Mette l’accento sui rischi di angoscianti pericoli di ritorno il ricercatore Davide Assael: “Lo sappiamo, quando si apre la deriva xenofoba in Europa, l’ebreo ci rientra sempre perché è ancora ritenuto uno straniero, basta dare un’occhiata ai commenti sui social riferiti al truce accoltellamento di Milano. Commenti, va detto, di italianissimi cristiani. Lo sappiamo bene, non ci facciamo alcuna illusione. Ma, si dirà fra qualche anno, non c’era più tempo per i distinguo. In guerra non si fanno prigionieri”.

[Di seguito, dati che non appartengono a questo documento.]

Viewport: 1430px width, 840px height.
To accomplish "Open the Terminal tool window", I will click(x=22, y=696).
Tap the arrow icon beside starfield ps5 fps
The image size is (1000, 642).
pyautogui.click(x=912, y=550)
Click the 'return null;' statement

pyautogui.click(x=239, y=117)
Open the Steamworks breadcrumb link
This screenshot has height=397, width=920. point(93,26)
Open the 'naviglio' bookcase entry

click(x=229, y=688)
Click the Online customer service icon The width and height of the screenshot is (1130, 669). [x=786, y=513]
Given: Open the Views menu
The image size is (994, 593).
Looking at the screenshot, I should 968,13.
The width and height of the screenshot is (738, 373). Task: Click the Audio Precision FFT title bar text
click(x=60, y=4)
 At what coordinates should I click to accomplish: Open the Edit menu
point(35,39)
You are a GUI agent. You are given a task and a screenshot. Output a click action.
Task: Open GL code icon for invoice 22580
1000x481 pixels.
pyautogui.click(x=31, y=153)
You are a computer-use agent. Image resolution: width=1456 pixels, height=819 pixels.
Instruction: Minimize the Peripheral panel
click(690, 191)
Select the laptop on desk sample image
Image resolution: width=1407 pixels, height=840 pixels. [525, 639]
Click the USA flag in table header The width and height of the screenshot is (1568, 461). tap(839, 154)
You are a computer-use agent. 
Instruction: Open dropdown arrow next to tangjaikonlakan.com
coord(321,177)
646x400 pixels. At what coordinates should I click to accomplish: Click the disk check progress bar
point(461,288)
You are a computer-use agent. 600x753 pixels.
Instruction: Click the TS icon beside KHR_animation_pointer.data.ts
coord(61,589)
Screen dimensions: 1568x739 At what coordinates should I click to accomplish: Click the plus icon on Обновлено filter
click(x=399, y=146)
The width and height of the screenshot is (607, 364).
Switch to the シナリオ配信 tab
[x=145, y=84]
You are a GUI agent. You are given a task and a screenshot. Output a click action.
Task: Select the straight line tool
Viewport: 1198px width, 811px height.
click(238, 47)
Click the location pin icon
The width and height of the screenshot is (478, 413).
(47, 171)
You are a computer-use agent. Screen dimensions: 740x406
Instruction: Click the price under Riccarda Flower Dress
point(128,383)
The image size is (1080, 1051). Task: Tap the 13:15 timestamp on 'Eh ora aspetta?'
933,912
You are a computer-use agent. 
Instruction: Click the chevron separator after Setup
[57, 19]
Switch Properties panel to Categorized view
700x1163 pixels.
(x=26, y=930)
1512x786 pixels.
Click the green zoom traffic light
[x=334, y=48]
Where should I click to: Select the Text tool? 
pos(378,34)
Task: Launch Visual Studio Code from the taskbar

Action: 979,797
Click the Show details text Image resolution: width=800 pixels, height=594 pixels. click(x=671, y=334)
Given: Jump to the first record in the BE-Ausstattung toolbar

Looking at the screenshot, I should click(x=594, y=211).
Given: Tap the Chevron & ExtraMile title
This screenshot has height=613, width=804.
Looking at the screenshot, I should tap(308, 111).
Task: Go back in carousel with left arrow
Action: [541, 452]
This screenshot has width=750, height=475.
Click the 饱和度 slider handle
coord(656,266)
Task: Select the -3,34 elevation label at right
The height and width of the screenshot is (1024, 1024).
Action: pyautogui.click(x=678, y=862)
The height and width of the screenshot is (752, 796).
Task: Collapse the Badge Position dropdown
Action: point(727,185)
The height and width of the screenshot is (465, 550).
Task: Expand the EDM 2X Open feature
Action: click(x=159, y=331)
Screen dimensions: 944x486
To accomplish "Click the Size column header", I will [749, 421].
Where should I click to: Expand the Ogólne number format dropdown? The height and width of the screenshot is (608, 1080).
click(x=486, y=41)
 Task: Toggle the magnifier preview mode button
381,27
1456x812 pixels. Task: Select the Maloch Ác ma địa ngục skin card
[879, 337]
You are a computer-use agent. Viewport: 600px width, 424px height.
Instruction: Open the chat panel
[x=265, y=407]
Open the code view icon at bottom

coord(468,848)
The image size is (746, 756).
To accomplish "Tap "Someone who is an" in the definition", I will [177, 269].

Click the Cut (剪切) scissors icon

“Al terrore non c’è risposta migliore che andare avanti con le nostre vite come sempre o meglio”. A colloquio con Pagine Ebraiche proprio nelle ore in cui gli eventi erano nel corso del loro pieno svolgimento, dimostra di avere i nervi ancora saldi e di essere determinato a non cedere di fronte alla confusione Mendel Belinow, rabbino del centro Chabad di Saint Denis, il comune dell’Île-de-France dove si trova lo Stade de France, uno dei luoghi colpiti dagli attacchi terroristici degli ultimi giorni.

“Chi ha paura non è libero”. Lo ricorda il ministro Alfano, in una densa testimonianza in uscita con Mondadori che la redazione ha potuto visionare in anteprima. Il racconto in prima persona della minaccia rivolta dall’Islam integralista alle società libere e democratiche e dello sforzo che queste stanno assumendo o sono chiamate ad assumersi nella lotta al terrore. “Combattere contro la paura – scrive il ministro – significa combattere per la libertà. È il compito di tutti noi; è il compito della mia generazione”. 

“L’Europa e la Memoria. Le lancette sono sfasate” denuncia Alain Finkielkraut, sottolineando il rischio imminente di un declino dei valori occidentali. Come spiega lo storico Claudio Vercelli, alla base del pensiero dell’autore vi è una nota di profondo pessimismo, legato al declino del repubblicanesimo e alla crisi della laicità nel corpo delle società franco-europee. “Non di meno – ricorda Vercelli – tema ricorrente è l’antisemitismo come specchio rovesciato delle difficoltà in cui si trovano i paesi a sviluppo avanzato, dinanzi alle trasformazioni indotte dalla globalizzazione e dalle migrazioni”. 

I territori perduti della nazione non sono lande desolate, luoghi lontani dove la Repubblica e i suoi valori non sono mai arrivati. Quei territori perduti sono nel cuore della Francia, nel cuore delle città, delle strade e delle scuole. Sono le banlieue, le periferie abitate da una popolazione di immigrati musulmani, prevalentemente dai paesi del Maghreb, sempre più densa e sempre più restia a integrarsi. A definirle così è stato Georges Bensoussan, storico ebreo francese di origine marocchina, responsabile editoriale del Mémorial de la Shoah di Parigi e curatore nel 2002 del volume intitolato “Les Territoires perdus de la République”. Ancora oggi il suo dito è puntato sui politici “senza coraggio”.

Violenza, libertà d’espressione, satira, diritti. Da Charlie in poi appare fondamentale una riflessione approfondita su manovali della morte e sul pretesto della blasfemia. Una riflessione aiutata anche da alcuni testi in uscita, come il saggio “Blasfemia, diritti e libertà. Una discussione dopo le stragi di Parigi” (ed. Il Mulino) curato da Alberto Melloni, Francesca Cadeddu e Federica Meloni. 

Pagine per riflettere anche dagli studi di Gérard Haddad, noto psicanalista, allievo di Jacques Lacan e discepolo di Yeshayahou Leibowitz, i cui interventi (sia sul portale ebraico Akadem che su radio e televisioni nazionali) hanno un seguito notevole. Notevole anche la risonanza che sta avendo il suo ultimo libro, “Dans la main droite de Dieu: psychanalyse du fanatisme”, uscito a settembre per le edizioni Premier Parallèle.